Borg vient le saluer, et lui demande s’il peut garder son cheval jusqu’à ce qu’il aie une nouvelle habitation, vu que la sienne est sous l’eau. Pas de problème, répond Eugène, aussi longtemps qu’il faudra, et que c’est la moindre des choses après ce qu’il a fait pour les bêtes. Il ajoute qu’il accepte qu’on lui paie la nourriture du cheval, mais qu’il ne veut pas un sou de plus. L’étonnement de Borg est sans borne.

        Avec les provisions que Borg a rapportées, les filles ont composé un menu somptueux, auquel ils ont fait honneur. Les animaux aussi y ont eu droit, et ils dorment, repus, dans un calme étonnant.

-  «  Ils s’habituent à leur nouvelle maison. » Dit Marie.

-  «  Ce qui est étrange, c’est qu’ils fassent si bon ménage ! » s’étonne Borg

-  «  Les labradors sont des animaux très conviviaux. »

Béryl demande à Borg où ils logeront à Paris, et  il  répond qu’ils iront à l’hôtel dans un premier temps, car il ne sait pas exactement combien de temps durera ce séjour.

-  «  Maintenant, je vais appeler mon père pour le prévenir. »

Il l’appelle sur son portable pour être sûr de ne pas tomber sur sa mère. Au bout d’un court instant pendant lequel Borg a le temps préparer les premiers mots, son père décroche.

-  «  Bonjour Père, c’est Borg. Je viens demain avec Béryl à Paris. Je souhaite avoir un entretien avec toi, si tu es disponible, bien sûr. »

-  «  Je serai toujours disponible pour mon fils. Si tu le veux, nous pouvons déjeuner ensemble, et je m’arrangerai pour être libre l’après midi. Jusqu’à seize heures. Ensuite, je dois impérativement prendre l’avion pour Boston. Cela te convient-il ? »

-  «  C’est… plus que je n’osais l’espérer. »

Il entend un rire, et son père conclue :

-  «  Alors à demain. Douze heures, chez Gaston. Si je me souviens bien, tu es féru de fruits de mer ? »

-  «  En effet. »

-  «  Est-ce que Béryl t’accompagne ? »

-  «  Non… Pas cette fois-ci. »

-  «  Alors on fait comme ça. A demain, Borg. »

Borg raccroche en respirant un grand coup. Il ne reconnaît plus son père. Cette transformation est époustouflante, et il compte bien avoir demain la réponse à ce mystère.
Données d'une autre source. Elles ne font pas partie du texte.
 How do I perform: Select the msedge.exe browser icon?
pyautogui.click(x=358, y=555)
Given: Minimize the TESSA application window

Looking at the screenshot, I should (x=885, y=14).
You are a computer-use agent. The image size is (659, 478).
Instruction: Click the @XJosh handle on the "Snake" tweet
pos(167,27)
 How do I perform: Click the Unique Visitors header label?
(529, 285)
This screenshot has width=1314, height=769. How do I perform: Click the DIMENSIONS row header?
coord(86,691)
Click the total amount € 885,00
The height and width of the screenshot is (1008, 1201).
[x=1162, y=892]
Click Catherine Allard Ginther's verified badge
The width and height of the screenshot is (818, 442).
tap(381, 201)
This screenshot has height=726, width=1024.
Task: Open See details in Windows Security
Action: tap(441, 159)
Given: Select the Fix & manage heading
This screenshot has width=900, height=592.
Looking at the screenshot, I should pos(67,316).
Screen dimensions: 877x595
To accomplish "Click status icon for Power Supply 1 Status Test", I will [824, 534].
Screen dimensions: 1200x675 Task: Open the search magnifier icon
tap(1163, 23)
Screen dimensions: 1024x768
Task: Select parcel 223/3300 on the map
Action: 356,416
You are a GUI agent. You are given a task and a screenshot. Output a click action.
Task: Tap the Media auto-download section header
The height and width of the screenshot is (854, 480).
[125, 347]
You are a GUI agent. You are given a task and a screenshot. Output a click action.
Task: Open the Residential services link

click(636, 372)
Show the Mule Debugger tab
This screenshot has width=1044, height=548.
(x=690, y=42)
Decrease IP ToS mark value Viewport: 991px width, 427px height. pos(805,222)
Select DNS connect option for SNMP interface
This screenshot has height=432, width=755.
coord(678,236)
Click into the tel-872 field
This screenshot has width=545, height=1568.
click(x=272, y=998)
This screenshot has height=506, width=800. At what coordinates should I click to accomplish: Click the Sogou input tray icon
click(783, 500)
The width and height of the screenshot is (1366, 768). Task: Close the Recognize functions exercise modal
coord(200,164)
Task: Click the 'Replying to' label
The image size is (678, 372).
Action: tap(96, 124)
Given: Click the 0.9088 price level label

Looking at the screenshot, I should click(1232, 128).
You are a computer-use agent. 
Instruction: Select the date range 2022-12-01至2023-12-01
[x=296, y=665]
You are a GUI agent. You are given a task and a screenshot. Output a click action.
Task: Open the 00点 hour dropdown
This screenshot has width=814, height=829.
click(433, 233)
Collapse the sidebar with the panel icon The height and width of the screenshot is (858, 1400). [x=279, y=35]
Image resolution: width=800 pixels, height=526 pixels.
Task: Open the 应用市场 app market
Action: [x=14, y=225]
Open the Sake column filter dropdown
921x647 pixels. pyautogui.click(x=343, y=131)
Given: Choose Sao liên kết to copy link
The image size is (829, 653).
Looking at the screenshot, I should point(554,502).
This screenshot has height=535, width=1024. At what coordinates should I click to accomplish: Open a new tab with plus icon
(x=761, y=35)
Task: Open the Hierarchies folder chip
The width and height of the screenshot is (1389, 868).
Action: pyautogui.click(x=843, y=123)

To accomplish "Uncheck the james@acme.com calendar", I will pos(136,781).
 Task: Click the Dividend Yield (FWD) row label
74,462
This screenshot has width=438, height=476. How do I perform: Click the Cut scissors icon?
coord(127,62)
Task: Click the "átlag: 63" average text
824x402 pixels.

Il dit à Béryl :

-  «  Tu devrais prévenir tes parents que tu passeras la journée avec eux. Je t’y conduirai vers onze heures et te rejoindrai vers dix-sept heures. »

Béryl téléphone à son tour, et à l’autre bout de la ligne, c’est la joie la plus totale exprimée à grand renfort d’exclamations émues.

La soirée continue sur un ton assez nostalgique. Ils n’ont pas vraiment envie de se quitter. Le lien qui les relie va au-delà de l’amitié. C’est quelque chose de si fort, que cette rupture leur fait presque mal physiquement. Marie a « le dos en marmelade », et Borg un début de migraine. Quant à Jeannot, il est silencieux, cela veut tout dire.

Seule Béryl est sereine, car dans sa grande sagesse, elle sait que la distance ne veut rien dire, qu’une seule force réunit ceux qu’elle aime, et que cette force rayonne en elle comme une grande lumière.